Disco Elysium Review
In Disco Elysium, you play as an amnesiac cop. Wait come back! It is so much more interesting than that. Unlike most other amnesia games, there is no tutorial to get you on your feet. It is day three of a complex murder investigation, and you are really and truly brain damaged. You don’t remember your name, the facts of the case, where you left your pants, the basic facts of the world. And improvising a story out of these fractured pieces makes for one of the most compelling games I’ve experienced this year.
I’ll give you an example. I created a smarty-pants character, high intellect, but low physical skills. Sounds pretty RPG-typical right? After waking up in my trashed hotel room, I came downstairs to talk with the manager. He informed me that I owed him a preposterous sum of reál for drinks and damages.
“What’s real?” my amnesiac protagonist said.
“No, reál,” the manager explained, “money.”
“Right,” the detective said. “What’s money?”
This led to a hilarious (but dark!) conversation about the nature and purpose of currency and capitalism. It was unclear both in the writing and to the characters in the story whether this detective actually forgot about the concept of money, or just wanted to be an asshole. But I played it through to the end. That’s when my skills piped up.
In Disco Elysium, you have a character sheet made up of 24 skills. But these skills are more than attributes that determine your character’s abilities; they are important characters in the game. “You don’t owe this guy a thing,” my Inland Empire skill told me. It represents my character’s imagination. I had enough of it that it brought my ugly necktie to life, and proceeded to give me bad advice. “You’re a cop, arrest this guy,” the Necktie suggested. Another skill disagreed. Physical Instrument, who likes to be called “Coach” told me to just make a break for it. I complied.
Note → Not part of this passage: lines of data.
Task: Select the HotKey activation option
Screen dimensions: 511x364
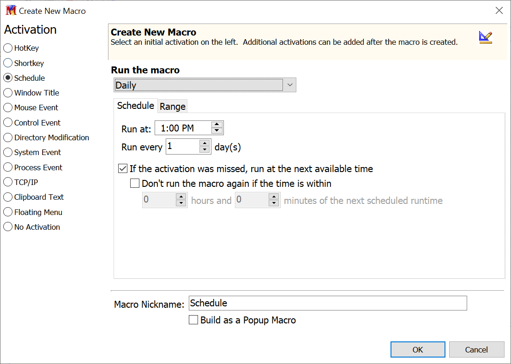Action: (8, 48)
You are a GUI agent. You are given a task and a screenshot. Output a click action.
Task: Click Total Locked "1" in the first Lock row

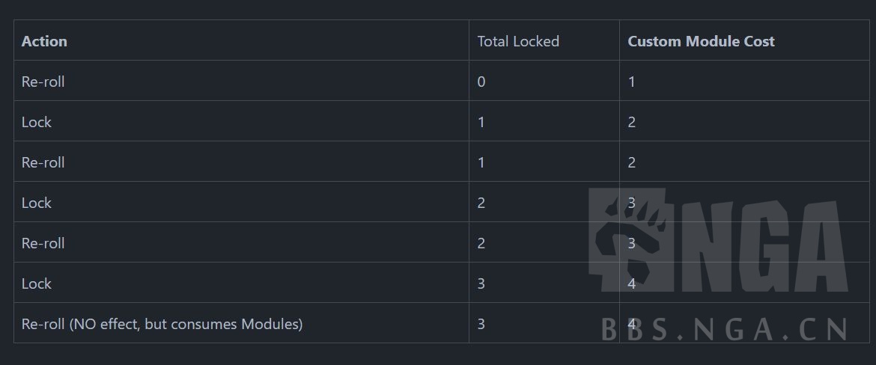click(481, 122)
However, Coach Physical Instrument was one of my weakest skills. I failed the corresponding skill check, made it halfway to the door, had a heart attack and died. Game over.
This was about twenty minutes into the game.
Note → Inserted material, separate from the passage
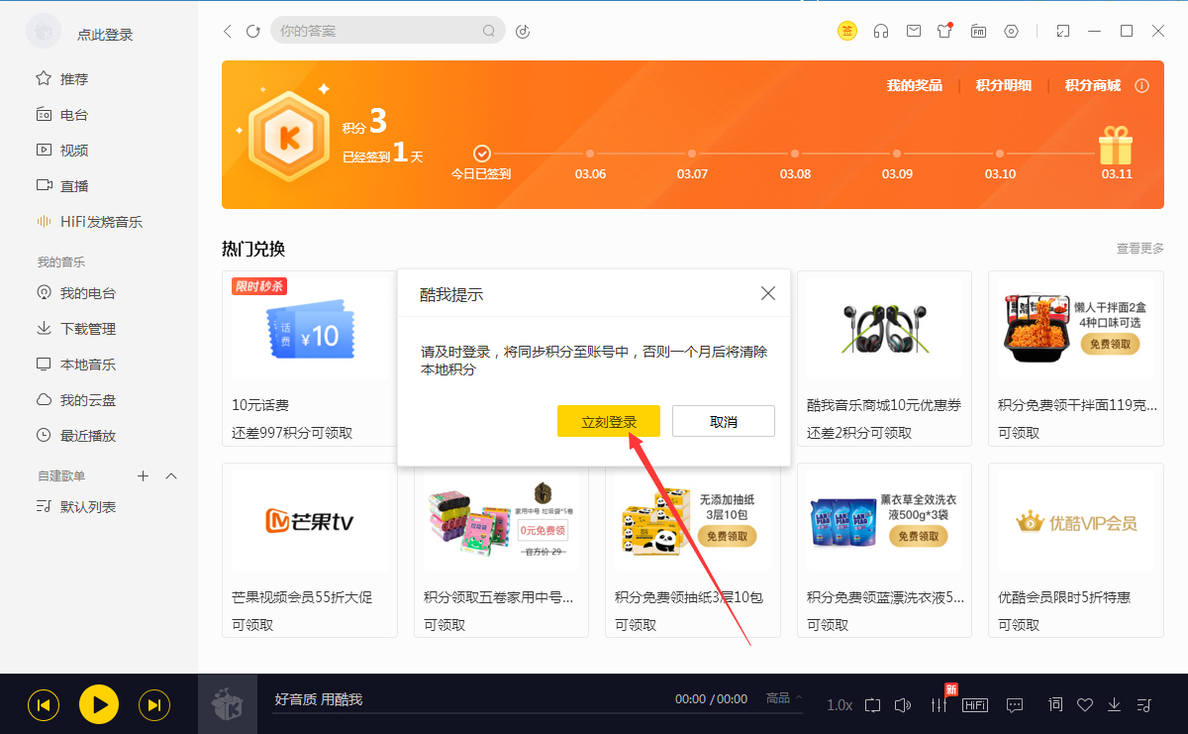This screenshot has height=734, width=1188.
Task: Collapse the 自建歌单 section
Action: pyautogui.click(x=171, y=475)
So I created another character, started again, and haven’t stopped playing since.
So what does Disco Elysium play like? It’s something of a hybrid between 90s point and click adventure games (your Monkey Islands, your Broken Swords) and isometric PC RPGs (your Baldur’s Gates, your Planescape: Torments). You explore, you chat, you solve puzzles. There’s little in the game that isn’t accomplished through text selections, hidden dice rolls, and menus. Sometimes you need to equip the right item into your hand to solve a puzzle. Often you’ll need to manage your insanity, brain damage, and 24 (really, more like 28) voices in your head.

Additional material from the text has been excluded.